Civil Action No. 2:16-cv-03972
MEMORANDUM OPINION & ORDER
Pending before the court is Boston Scientific Corp.’s (“BSC”) Motion to Dismiss
[ECF No. 6]. The plaintiff has responded to the motion [ECF No. 8], making it ripe
for decision. For the reasons stated below, BSC’s Motion to Dismiss [ECF No. 6] is
GRANTED in part and DENIED in part.
I.
Background
This case resides in one of seven MDLs assigned to me by the Judicial Panel
on Multidistrict Litigation concerning the use of transvaginal surgical mesh to treat
pelvic organ prolapse and stress urinary incontinence. In the seven MDLs, there are
over 75,000 cases currently pending, over 15,000 of which are in the BSC MDL, MDL
2326. Managing multidistrict litigation requires the court to streamline certain
litigation procedures in order to improve efficiency for the parties and the court. Some
of these management techniques simplify the parties’ discovery responsibilities.

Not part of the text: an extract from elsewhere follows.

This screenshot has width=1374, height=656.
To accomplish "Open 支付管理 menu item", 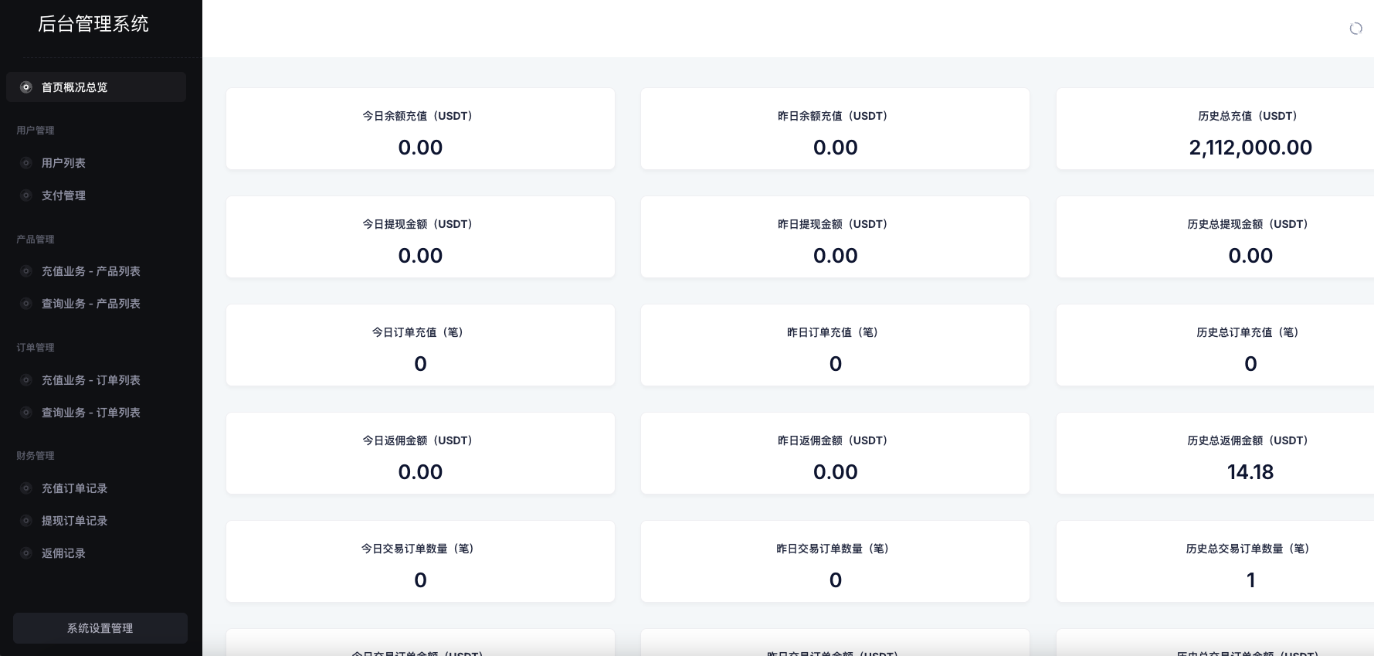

Pretrial Order (“PTO”) # 16, for example, ensures that BSC receives the plaintiffspecific information necessary to defend the cases against it. Under PTO # 16, each
plaintiff in this MDL must submit a Plaintiff Profile Form (“PPF”) to act as
interrogatory answers under Federal Rule of Civil Procedure 33 and responses to
requests for production under Federal Rule of Civil Procedure 34. See PTO # 16, No.
2:12-md-2326, entered Oct. 4, 2012 [ECF No. 211]. Each plaintiff must submit a PPF
within 60 days of filing a Short Form Complaint. Id. at ¶ 1(b). Failure to do so subjects
the plaintiff “to sanctions, to be determined by the court, upon motion of the
defendants.” Id. ¶ 1(i). The parties jointly drafted the requirements for PTO # 16, and
I entered it as applicable to every one of the thousands of cases in this MDL.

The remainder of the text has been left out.